When did the obesity epidemic truly take off in this country?
“It’s simple. Let’s look back — ever since the low-fat craze started and fat got replaced by sugars and carbs, that’s when we saw a huge increase in obesity and diabetes,” said New York City’s Tricia Williams, executive chef and founder of Food Matters NYC.
We all need fat in our diet, Williams told LifeZette — but remember the good and bad fats. “My favorite go-to for good fats are avocado, olive oil, coconut oil, and grass-fed butter.

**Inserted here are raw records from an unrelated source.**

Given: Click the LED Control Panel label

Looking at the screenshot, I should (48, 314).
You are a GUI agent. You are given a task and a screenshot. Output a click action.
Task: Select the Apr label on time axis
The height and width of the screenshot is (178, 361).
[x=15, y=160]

There should be some fat with each meal and a snack that you eat.”
She may be onto something, along with so many others preaching right now in this space.

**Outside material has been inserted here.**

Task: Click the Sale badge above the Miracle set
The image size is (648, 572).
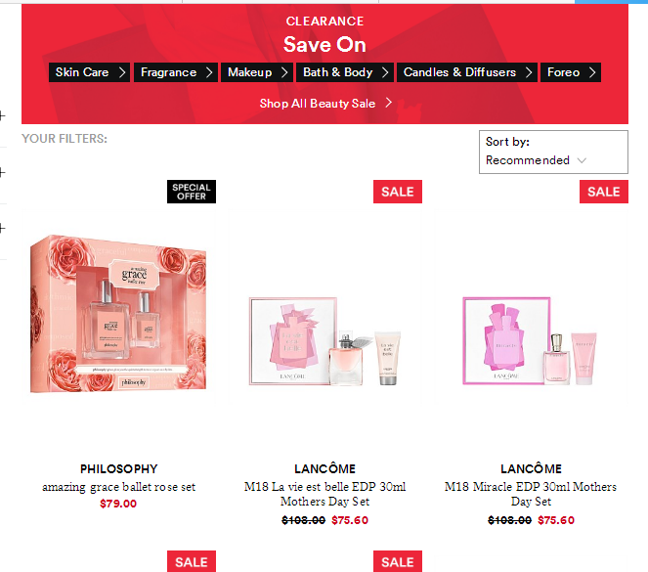Action: [x=604, y=192]
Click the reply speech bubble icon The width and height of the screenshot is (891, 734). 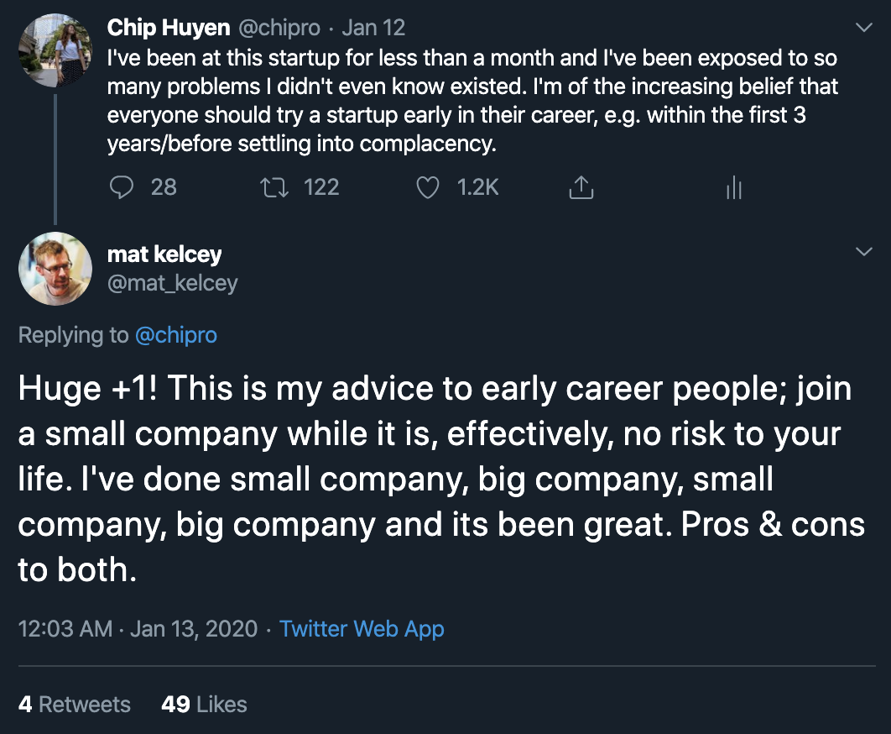point(121,187)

In an article published this week in the Journal of the American Osteopathic Association, physicians from the Mayo Clinic in Arizona said low-carb diets (LDCs) show an advantage over low-fat when it comes to weight loss.
The diets included in the article were Atkins, South Beach, and Paleo, and they stated they were safe for up to six months.
“The best conclusion to draw is that adhering to a short-term, low-carb diet appears to be safe and may be associated with weight reduction,” Heather Fields, M.D., an internal medicine physician at Mayo Clinic in Arizona and lead researcher on the study, said in a media release.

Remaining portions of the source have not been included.